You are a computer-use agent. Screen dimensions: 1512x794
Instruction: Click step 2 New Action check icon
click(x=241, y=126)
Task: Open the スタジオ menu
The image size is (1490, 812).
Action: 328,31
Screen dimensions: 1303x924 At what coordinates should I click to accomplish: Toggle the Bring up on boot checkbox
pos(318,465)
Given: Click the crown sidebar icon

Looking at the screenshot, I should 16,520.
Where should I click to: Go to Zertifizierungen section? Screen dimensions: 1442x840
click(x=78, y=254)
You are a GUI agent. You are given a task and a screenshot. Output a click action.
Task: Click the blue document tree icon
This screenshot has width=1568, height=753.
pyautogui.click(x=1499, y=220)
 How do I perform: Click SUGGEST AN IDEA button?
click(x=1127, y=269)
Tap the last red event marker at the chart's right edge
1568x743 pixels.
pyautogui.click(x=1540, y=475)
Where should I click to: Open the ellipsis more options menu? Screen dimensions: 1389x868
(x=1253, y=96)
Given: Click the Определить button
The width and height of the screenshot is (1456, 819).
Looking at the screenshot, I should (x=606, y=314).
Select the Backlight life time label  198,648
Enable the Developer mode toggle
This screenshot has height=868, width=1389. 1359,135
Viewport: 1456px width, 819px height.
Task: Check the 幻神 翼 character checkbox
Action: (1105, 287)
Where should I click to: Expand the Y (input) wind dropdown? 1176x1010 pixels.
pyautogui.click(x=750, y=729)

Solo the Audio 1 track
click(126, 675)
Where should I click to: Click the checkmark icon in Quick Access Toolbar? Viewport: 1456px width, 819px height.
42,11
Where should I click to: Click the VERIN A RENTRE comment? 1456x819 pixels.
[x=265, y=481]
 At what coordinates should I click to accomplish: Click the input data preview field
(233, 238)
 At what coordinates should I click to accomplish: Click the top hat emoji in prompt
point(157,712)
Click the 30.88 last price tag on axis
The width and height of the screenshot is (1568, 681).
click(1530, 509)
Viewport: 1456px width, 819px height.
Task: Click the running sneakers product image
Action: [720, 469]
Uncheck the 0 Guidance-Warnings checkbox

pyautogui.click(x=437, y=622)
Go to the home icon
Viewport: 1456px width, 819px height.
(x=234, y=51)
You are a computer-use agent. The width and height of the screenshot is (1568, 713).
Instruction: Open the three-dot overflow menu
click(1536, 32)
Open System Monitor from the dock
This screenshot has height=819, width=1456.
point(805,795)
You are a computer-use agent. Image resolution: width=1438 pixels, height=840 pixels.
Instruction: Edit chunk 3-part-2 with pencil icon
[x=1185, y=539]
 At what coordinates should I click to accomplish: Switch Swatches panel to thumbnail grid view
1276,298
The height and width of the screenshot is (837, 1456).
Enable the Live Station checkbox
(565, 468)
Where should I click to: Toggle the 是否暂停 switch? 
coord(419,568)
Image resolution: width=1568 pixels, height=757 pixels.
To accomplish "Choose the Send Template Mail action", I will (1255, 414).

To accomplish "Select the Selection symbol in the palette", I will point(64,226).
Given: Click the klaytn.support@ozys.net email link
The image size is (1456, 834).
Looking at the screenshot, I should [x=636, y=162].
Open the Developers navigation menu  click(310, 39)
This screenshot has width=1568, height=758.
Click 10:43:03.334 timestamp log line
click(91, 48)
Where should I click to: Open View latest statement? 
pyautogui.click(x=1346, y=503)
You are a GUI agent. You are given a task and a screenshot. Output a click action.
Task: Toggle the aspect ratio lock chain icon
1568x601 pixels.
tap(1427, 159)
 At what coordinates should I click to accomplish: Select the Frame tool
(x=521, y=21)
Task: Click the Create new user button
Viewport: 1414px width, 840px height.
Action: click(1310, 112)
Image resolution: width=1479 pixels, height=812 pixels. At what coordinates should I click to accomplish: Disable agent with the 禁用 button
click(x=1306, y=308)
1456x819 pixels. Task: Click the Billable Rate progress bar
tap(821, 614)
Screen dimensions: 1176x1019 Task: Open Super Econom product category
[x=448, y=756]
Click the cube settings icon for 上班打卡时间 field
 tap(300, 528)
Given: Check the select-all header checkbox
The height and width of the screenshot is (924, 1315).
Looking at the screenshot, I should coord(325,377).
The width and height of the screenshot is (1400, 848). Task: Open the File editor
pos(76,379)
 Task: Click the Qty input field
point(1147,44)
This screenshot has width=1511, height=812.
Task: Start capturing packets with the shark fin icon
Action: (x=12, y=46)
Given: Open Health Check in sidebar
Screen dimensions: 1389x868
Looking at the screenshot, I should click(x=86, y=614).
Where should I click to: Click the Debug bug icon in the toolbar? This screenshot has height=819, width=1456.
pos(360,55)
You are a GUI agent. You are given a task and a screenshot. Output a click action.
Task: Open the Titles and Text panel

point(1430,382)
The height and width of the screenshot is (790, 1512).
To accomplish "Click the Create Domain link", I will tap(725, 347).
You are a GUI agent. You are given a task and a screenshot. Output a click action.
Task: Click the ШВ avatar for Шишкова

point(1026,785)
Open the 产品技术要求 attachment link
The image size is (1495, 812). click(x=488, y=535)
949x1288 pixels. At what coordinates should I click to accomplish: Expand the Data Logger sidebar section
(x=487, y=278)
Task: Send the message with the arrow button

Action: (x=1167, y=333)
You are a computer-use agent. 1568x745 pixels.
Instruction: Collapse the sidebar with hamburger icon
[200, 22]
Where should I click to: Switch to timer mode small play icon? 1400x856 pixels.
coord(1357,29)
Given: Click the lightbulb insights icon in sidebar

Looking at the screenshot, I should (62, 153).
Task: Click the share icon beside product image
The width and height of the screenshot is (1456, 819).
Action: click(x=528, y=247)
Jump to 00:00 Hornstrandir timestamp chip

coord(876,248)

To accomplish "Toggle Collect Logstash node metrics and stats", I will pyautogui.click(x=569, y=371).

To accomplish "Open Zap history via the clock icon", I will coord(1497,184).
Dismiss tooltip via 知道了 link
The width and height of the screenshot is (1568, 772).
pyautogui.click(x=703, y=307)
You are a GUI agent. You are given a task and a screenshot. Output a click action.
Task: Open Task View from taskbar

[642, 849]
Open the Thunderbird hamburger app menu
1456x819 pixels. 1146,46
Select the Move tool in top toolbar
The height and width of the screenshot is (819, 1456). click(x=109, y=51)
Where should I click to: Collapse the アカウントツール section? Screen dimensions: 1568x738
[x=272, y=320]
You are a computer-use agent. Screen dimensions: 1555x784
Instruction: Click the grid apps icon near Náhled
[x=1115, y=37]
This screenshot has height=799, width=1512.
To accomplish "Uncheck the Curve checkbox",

--------

Looking at the entries above, can you reproduce exactly the lines from the one that holds "Where should I click to: Expand" through the one that holds "Go to the home icon", and only those?

■ Result for this task ■
Where should I click to: Expand the Y (input) wind dropdown? 1176x1010 pixels.
pyautogui.click(x=750, y=729)

Solo the Audio 1 track
click(126, 675)
Where should I click to: Click the checkmark icon in Quick Access Toolbar? Viewport: 1456px width, 819px height.
42,11
Where should I click to: Click the VERIN A RENTRE comment? 1456x819 pixels.
[x=265, y=481]
 At what coordinates should I click to accomplish: Click the input data preview field
(233, 238)
 At what coordinates should I click to accomplish: Click the top hat emoji in prompt
point(157,712)
Click the 30.88 last price tag on axis
The width and height of the screenshot is (1568, 681).
click(1530, 509)
Viewport: 1456px width, 819px height.
Task: Click the running sneakers product image
Action: [720, 469]
Uncheck the 0 Guidance-Warnings checkbox

pyautogui.click(x=437, y=622)
Go to the home icon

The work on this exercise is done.